* PASSAGE TO READ *
###
Analyzing file metadata in the shell

Taking Stock

© Lead Image © Sebastian Duda, 123RF.com

© Lead Image © Sebastian Duda, 123RF.com

Author(s):

Armed with the right shell commands, you can quickly identify and evaluate file and directory metadata.

Imagine you have a directory with hundreds or even thousands of files (without uniform extensions) that you want to organize. Or maybe you want to know the last access date of a file for backup, forensics, or version management purposes.

Instead of tediously clicking your way through the files in a graphical file manager, a shell script with the test command can help identify filesystem objects as well as provide additional information about the files.

Determining File Type

The file command provides information about a file's contents (Figure 1). Because it tests for patterns in the content, file cannot be misled by file extensions (Figure 2).

Figure 1: By adding the -i option, file determines that a file is a plain text file.
Figure 2: file reliably identifies files whose extensions do not match the actual content.

file gets its pattern information from the magic file /usr/share/misc/magic.mgc. For special cases, you can create your own magic file and pass it in to file by calling it with the option -m <filename>. If you are particularly interested in MIME files, use the --mime-type option.

You can even access and evaluate device files with file. Additionally, it also outputs the major and minor numbers (Figure 3) – the major number specifies the kernel's device driver, while the minor number specifies the individual device managed by the device driver.

Figure 3: If you call up the information for a device file, file shows the major and minor numbers if possible.

Given the appropriate privileges, you can obtain information about the filesystem (Figure 4). To do so, use the -s <device file> option. If you only enter the device for the hard disk without the partition number, the output contains block size details, among other things.

Figure 4: Because devices in Linux act like files, file can also output information on them.

file usually outputs the information in the form <filename>: <data>. You can take advantage of this when using the tool in shell scripts. If you use a for loop in the script, you need unique file names. You can obtain these by typing ls -1. This gives you one file name per line. The subshell in the loop header of the for loop thus provides reliable arguments until a space occurs in the file name. To avoid this, you have to convert or quote the name.

Listing 1 shows a sample script that specifically searches for PDF files and displays them for selection (Figure 5). The dynamic selection menu is created with the help of Smenu.

Listing 1

pdflist.sh

01 #! /bin/bash
02
03 # Default quit menu
04 menu="E-N-D"
###
* SUPPLIED INFORMATION *
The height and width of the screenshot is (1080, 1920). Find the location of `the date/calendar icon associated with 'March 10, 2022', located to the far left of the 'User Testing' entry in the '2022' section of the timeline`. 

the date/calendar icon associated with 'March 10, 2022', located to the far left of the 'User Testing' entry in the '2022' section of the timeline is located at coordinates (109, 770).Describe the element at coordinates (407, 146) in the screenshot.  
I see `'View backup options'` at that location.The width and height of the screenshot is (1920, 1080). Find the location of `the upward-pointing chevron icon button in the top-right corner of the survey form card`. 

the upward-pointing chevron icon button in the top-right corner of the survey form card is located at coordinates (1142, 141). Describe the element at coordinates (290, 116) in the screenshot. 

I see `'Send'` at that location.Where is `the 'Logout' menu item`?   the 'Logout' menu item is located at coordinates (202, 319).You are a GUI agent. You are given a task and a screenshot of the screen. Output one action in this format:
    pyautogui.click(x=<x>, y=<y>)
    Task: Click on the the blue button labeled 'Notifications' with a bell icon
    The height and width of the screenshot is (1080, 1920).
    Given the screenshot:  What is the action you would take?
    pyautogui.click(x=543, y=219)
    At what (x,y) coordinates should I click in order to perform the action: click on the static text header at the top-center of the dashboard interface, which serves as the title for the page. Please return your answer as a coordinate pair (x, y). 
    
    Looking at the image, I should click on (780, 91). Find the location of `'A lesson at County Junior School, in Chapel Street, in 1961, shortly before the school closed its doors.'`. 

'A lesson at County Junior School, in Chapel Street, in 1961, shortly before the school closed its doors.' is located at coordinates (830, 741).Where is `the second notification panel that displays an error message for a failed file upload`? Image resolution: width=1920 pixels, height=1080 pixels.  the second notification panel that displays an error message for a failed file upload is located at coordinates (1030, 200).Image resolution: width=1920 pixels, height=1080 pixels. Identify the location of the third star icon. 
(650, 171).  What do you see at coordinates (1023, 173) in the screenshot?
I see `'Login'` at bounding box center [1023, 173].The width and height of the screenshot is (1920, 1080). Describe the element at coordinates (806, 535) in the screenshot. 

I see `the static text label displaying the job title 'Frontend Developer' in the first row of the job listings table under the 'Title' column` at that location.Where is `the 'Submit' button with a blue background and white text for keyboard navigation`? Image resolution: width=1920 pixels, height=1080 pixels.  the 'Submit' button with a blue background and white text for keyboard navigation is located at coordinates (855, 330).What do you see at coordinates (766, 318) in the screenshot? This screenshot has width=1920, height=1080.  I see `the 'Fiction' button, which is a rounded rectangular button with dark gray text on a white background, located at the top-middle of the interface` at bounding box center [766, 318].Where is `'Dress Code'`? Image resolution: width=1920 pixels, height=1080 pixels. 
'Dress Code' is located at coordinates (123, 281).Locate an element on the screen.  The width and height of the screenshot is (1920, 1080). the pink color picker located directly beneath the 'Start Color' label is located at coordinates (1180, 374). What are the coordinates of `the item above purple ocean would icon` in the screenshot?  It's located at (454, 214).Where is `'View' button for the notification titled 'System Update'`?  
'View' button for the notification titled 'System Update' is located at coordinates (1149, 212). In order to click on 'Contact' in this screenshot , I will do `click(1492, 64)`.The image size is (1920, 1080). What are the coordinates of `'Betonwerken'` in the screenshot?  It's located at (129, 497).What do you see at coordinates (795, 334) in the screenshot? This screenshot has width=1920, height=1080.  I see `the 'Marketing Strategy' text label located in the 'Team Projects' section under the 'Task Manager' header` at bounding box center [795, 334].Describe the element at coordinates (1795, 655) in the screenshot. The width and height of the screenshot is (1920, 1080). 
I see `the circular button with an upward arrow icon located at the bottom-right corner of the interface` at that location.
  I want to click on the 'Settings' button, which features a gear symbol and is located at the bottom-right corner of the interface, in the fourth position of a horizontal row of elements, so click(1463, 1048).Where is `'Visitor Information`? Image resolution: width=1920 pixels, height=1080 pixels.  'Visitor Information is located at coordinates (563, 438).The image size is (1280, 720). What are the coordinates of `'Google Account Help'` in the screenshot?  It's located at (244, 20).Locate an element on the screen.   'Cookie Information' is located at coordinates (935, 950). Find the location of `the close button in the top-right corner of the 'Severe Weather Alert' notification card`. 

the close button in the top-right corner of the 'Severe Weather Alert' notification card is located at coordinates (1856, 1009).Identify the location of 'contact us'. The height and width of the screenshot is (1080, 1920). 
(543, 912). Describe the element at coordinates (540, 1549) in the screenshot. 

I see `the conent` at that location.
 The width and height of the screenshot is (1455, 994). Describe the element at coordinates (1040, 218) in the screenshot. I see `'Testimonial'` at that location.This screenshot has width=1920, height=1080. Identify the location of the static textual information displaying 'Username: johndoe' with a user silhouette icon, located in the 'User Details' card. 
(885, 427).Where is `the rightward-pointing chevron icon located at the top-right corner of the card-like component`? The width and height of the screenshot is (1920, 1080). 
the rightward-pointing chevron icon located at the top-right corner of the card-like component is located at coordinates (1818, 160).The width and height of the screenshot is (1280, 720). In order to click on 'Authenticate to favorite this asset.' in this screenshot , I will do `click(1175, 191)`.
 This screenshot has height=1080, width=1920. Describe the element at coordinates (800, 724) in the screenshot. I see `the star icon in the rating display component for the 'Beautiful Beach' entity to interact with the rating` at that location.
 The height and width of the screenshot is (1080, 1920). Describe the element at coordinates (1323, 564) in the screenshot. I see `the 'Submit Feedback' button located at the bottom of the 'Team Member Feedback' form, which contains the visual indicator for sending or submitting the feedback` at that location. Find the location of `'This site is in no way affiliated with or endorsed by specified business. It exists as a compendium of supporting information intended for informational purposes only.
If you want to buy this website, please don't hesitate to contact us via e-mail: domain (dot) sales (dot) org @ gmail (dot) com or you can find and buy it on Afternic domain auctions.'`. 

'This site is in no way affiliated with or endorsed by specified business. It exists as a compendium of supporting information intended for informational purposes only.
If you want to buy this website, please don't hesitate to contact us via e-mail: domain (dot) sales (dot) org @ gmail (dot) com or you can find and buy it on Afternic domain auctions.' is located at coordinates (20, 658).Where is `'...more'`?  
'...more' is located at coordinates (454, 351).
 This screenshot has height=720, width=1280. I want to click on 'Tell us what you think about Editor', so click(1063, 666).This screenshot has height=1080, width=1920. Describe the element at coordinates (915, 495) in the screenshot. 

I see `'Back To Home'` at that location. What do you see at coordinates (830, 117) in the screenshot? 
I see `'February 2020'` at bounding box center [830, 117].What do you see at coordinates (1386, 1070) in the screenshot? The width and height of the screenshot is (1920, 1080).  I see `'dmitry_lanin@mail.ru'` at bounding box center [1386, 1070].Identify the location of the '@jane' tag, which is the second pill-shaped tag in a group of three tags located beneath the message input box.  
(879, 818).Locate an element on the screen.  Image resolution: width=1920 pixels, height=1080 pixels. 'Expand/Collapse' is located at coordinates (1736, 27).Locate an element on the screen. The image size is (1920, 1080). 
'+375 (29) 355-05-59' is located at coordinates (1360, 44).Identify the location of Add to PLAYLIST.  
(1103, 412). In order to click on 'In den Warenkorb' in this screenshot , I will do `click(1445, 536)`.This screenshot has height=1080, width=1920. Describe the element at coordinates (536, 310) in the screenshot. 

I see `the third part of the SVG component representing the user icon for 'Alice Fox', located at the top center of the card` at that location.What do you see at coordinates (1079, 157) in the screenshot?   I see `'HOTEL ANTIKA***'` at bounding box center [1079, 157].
###
* INSTRUCTION 1 *
Based on the article on file metadata in the shell, answer yes or no for each statement and quote the words from the article that decide it: (a) The file command can be fooled by a file extension that does not match the content. (b) The minor number specifies the kernel's device driver. (c) The --mime-type option is recommended for readers particularly interested in MIME files.
* INSTRUCTION 2 *
Summarize the article on file metadata in the shell in two sentences.
* INSTRUCTION 3 *
Write a continuation of the article on file metadata in the shell, picking up right after its last line.

* WRITTEN ANSWER 1 *
(a) No: "file cannot be misled by file extensions"
(b) No: "the major number specifies the kernel's device driver, while the minor number specifies the individual device managed by the device driver"
(c) Yes: "If you are particularly interested in MIME files, use the --mime-type option."

* WRITTEN ANSWER 2 *
The file command identifies a file's type by testing its content for patterns, so mismatched extensions do not mislead it, and it can also report on device files and, given the appropriate privileges, on filesystems. Its output takes the form <filename>: <data>, which is useful in shell scripts, and a sample script uses it to search for PDF files and display them in a selection menu built with Smenu.

* WRITTEN ANSWER 3 *
05
06 cd $HOME/Data
07
08 # Search for PDF files
09 for i in $(ls -1); do
10   file $i | cut -d \: -f2 | grep -q PDF
11   if [ $? -eq 0 ]; then
12     # Show selection
13     menu=$(echo $menu $i)
14   fi
15 done
16
17 # Selection menu with Smenu and PDF display
18 while true; do
19   choice=$(echo $menu | smenu -n 10 -t1 )
20   if [ "$choice" = "E-N-D" ]; then
21     exit
22   fi
23   atril $choice
24   clear
25 done
Figure 5: With just a couple of lines of shell code and Smenu, you can create a simple selection menu for a specific file type.

Status Information

Similar to ls, the stat command provides file and directory details. Without specifying any other options, stat outputs a full set of data for the listed files (Figure 6). Figure 6 also shows the effect of read access – note the Access line with the date and time information. However, this feature does not work for filesystems mounted with the noatime option. noatime speeds up data access, because the filesystem does not have to create an entry whenever something is read.

Figure 6: Without specifying any options, stat's output contains a large amount of information.

Using stat -c <format> you can read specific information about a file (or a filesystem) and evaluate it in a script. Table 1 shows formatting information for stat. Figure 7 shows some calls, including querying access rights in numerical form. This information could be useful for an installation script.

Table 1

Stat Format Information

Syntax

Meaning

%a

Access rights in numerical format

%A

Access rights in detailed format

%d

Device number (decimal) for a device file

%t

Major number device file (hexadecimal)

%T

Minor number device file (hexadecimal)

%F

File type

%m

Filesystem where the file resides

%u

Owner UID

%U

Owner username

%g

GID

%G

Group name

%x

Last read access (plain text)

%X

Last read access (Unix seconds)

%y

Last change (plain text)

%Y

Last change (Unix seconds)

%z

Last access (plain text)

%Z

Last access (Unix seconds)

Figure 7: Examples of formatted stat queries.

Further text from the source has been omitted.